Extract every line of the listing below and reproduce each one verbatim, without any alteration.

□ □ □

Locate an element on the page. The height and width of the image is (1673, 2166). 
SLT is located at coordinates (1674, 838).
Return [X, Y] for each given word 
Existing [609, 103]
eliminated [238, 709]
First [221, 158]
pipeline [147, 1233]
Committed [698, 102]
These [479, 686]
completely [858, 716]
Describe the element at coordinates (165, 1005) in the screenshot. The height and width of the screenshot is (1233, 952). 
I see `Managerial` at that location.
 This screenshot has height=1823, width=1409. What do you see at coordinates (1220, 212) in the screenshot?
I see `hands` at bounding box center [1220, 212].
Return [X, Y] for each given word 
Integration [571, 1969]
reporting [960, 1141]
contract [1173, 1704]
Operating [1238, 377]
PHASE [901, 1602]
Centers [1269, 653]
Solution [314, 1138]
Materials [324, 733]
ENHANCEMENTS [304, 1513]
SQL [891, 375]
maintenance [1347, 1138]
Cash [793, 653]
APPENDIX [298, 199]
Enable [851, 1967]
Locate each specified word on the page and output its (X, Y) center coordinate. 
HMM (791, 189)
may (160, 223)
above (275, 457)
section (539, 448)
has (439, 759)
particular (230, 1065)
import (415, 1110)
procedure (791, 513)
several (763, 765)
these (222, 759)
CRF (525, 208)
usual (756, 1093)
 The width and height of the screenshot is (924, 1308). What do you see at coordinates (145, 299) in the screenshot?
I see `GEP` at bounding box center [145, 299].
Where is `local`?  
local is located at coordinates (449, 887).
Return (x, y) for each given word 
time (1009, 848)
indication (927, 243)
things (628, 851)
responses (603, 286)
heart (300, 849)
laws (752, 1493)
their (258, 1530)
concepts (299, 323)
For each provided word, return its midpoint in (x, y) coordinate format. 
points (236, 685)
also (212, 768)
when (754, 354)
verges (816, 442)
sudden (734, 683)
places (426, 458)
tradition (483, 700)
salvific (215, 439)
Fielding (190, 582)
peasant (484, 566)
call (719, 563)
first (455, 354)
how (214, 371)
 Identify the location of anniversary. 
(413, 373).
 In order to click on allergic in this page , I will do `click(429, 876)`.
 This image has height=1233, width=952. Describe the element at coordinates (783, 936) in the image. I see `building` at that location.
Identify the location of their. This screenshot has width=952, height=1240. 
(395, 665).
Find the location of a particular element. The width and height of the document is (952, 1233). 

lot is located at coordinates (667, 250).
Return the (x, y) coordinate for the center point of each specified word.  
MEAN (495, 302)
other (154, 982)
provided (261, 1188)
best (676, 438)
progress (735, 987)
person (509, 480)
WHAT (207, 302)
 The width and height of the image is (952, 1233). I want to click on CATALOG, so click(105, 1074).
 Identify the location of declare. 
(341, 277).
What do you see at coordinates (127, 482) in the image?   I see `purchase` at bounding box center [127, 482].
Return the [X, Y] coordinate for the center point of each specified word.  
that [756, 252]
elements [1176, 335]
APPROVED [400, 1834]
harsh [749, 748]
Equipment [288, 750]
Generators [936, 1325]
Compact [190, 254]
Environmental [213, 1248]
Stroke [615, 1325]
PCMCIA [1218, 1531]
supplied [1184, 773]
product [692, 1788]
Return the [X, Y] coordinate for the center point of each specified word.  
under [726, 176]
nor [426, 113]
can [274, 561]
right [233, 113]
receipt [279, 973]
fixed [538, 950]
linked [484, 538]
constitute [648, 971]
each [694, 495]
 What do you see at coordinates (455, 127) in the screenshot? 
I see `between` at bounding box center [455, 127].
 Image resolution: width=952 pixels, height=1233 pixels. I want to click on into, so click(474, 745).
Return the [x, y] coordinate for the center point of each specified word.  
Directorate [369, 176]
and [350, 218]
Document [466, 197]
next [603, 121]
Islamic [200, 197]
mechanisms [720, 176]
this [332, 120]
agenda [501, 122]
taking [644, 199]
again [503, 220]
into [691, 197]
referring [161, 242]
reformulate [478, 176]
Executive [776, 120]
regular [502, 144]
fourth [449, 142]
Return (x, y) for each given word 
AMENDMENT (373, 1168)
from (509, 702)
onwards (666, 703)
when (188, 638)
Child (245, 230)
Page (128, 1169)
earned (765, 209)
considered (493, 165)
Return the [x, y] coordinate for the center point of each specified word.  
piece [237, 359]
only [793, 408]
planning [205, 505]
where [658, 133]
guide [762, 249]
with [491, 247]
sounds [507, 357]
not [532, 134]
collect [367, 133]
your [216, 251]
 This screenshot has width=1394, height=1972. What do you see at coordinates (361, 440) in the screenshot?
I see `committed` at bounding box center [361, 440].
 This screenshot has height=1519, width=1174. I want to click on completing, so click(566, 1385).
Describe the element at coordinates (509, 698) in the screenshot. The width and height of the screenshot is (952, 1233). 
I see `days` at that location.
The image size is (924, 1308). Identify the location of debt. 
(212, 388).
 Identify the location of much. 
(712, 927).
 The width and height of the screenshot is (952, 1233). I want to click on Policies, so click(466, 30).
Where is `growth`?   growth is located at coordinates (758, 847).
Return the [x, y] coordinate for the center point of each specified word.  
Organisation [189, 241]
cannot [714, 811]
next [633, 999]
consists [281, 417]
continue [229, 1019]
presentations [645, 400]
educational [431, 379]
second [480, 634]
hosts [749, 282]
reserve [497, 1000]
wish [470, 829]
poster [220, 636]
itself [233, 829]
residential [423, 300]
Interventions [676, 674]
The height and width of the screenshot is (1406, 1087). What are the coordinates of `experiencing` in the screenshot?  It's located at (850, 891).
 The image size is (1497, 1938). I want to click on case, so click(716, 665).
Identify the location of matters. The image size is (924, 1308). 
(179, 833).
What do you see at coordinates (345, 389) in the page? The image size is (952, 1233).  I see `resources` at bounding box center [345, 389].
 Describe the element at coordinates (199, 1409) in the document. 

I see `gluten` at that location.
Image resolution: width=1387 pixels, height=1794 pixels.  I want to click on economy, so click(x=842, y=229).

□ □ □

• [ANSWER IN FULL]
Locate an element on the page. The height and width of the image is (1673, 2166). 
SLT is located at coordinates (1674, 838).
Return [X, Y] for each given word 
Existing [609, 103]
eliminated [238, 709]
First [221, 158]
pipeline [147, 1233]
Committed [698, 102]
These [479, 686]
completely [858, 716]
Describe the element at coordinates (165, 1005) in the screenshot. The height and width of the screenshot is (1233, 952). 
I see `Managerial` at that location.
 This screenshot has height=1823, width=1409. What do you see at coordinates (1220, 212) in the screenshot?
I see `hands` at bounding box center [1220, 212].
Return [X, Y] for each given word 
Integration [571, 1969]
reporting [960, 1141]
contract [1173, 1704]
Operating [1238, 377]
PHASE [901, 1602]
Centers [1269, 653]
Solution [314, 1138]
Materials [324, 733]
ENHANCEMENTS [304, 1513]
SQL [891, 375]
maintenance [1347, 1138]
Cash [793, 653]
APPENDIX [298, 199]
Enable [851, 1967]
Locate each specified word on the page and output its (X, Y) center coordinate. 
HMM (791, 189)
may (160, 223)
above (275, 457)
section (539, 448)
has (439, 759)
particular (230, 1065)
import (415, 1110)
procedure (791, 513)
several (763, 765)
these (222, 759)
CRF (525, 208)
usual (756, 1093)
 The width and height of the screenshot is (924, 1308). What do you see at coordinates (145, 299) in the screenshot?
I see `GEP` at bounding box center [145, 299].
Where is `local`?  
local is located at coordinates (449, 887).
Return (x, y) for each given word 
time (1009, 848)
indication (927, 243)
things (628, 851)
responses (603, 286)
heart (300, 849)
laws (752, 1493)
their (258, 1530)
concepts (299, 323)
For each provided word, return its midpoint in (x, y) coordinate format. 
points (236, 685)
also (212, 768)
when (754, 354)
verges (816, 442)
sudden (734, 683)
places (426, 458)
tradition (483, 700)
salvific (215, 439)
Fielding (190, 582)
peasant (484, 566)
call (719, 563)
first (455, 354)
how (214, 371)
 Identify the location of anniversary. 
(413, 373).
 In order to click on allergic in this page , I will do `click(429, 876)`.
 This image has height=1233, width=952. Describe the element at coordinates (783, 936) in the image. I see `building` at that location.
Identify the location of their. This screenshot has width=952, height=1240. 
(395, 665).
Find the location of a particular element. The width and height of the document is (952, 1233). 

lot is located at coordinates (667, 250).
Return the (x, y) coordinate for the center point of each specified word.  
MEAN (495, 302)
other (154, 982)
provided (261, 1188)
best (676, 438)
progress (735, 987)
person (509, 480)
WHAT (207, 302)
 The width and height of the image is (952, 1233). I want to click on CATALOG, so click(105, 1074).
 Identify the location of declare. 
(341, 277).
What do you see at coordinates (127, 482) in the image?   I see `purchase` at bounding box center [127, 482].
Return the [X, Y] coordinate for the center point of each specified word.  
that [756, 252]
elements [1176, 335]
APPROVED [400, 1834]
harsh [749, 748]
Equipment [288, 750]
Generators [936, 1325]
Compact [190, 254]
Environmental [213, 1248]
Stroke [615, 1325]
PCMCIA [1218, 1531]
supplied [1184, 773]
product [692, 1788]
Return the [X, Y] coordinate for the center point of each specified word.  
under [726, 176]
nor [426, 113]
can [274, 561]
right [233, 113]
receipt [279, 973]
fixed [538, 950]
linked [484, 538]
constitute [648, 971]
each [694, 495]
 What do you see at coordinates (455, 127) in the screenshot? 
I see `between` at bounding box center [455, 127].
 Image resolution: width=952 pixels, height=1233 pixels. I want to click on into, so click(474, 745).
Return the [x, y] coordinate for the center point of each specified word.  
Directorate [369, 176]
and [350, 218]
Document [466, 197]
next [603, 121]
Islamic [200, 197]
mechanisms [720, 176]
this [332, 120]
agenda [501, 122]
taking [644, 199]
again [503, 220]
into [691, 197]
referring [161, 242]
reformulate [478, 176]
Executive [776, 120]
regular [502, 144]
fourth [449, 142]
Return (x, y) for each given word 
AMENDMENT (373, 1168)
from (509, 702)
onwards (666, 703)
when (188, 638)
Child (245, 230)
Page (128, 1169)
earned (765, 209)
considered (493, 165)
Return the [x, y] coordinate for the center point of each specified word.  
piece [237, 359]
only [793, 408]
planning [205, 505]
where [658, 133]
guide [762, 249]
with [491, 247]
sounds [507, 357]
not [532, 134]
collect [367, 133]
your [216, 251]
 This screenshot has width=1394, height=1972. What do you see at coordinates (361, 440) in the screenshot?
I see `committed` at bounding box center [361, 440].
 This screenshot has height=1519, width=1174. I want to click on completing, so click(566, 1385).
Describe the element at coordinates (509, 698) in the screenshot. The width and height of the screenshot is (952, 1233). 
I see `days` at that location.
The image size is (924, 1308). Identify the location of debt. 
(212, 388).
 Identify the location of much. 
(712, 927).
 The width and height of the screenshot is (952, 1233). I want to click on Policies, so click(466, 30).
Where is `growth`?   growth is located at coordinates (758, 847).
Return the [x, y] coordinate for the center point of each specified word.  
Organisation [189, 241]
cannot [714, 811]
next [633, 999]
consists [281, 417]
continue [229, 1019]
presentations [645, 400]
educational [431, 379]
second [480, 634]
hosts [749, 282]
reserve [497, 1000]
wish [470, 829]
poster [220, 636]
itself [233, 829]
residential [423, 300]
Interventions [676, 674]
The height and width of the screenshot is (1406, 1087). What are the coordinates of `experiencing` in the screenshot?  It's located at (850, 891).
 The image size is (1497, 1938). I want to click on case, so click(716, 665).
Identify the location of matters. The image size is (924, 1308). 
(179, 833).
What do you see at coordinates (345, 389) in the page? The image size is (952, 1233).  I see `resources` at bounding box center [345, 389].
 Describe the element at coordinates (199, 1409) in the document. 

I see `gluten` at that location.
Image resolution: width=1387 pixels, height=1794 pixels.  I want to click on economy, so click(x=842, y=229).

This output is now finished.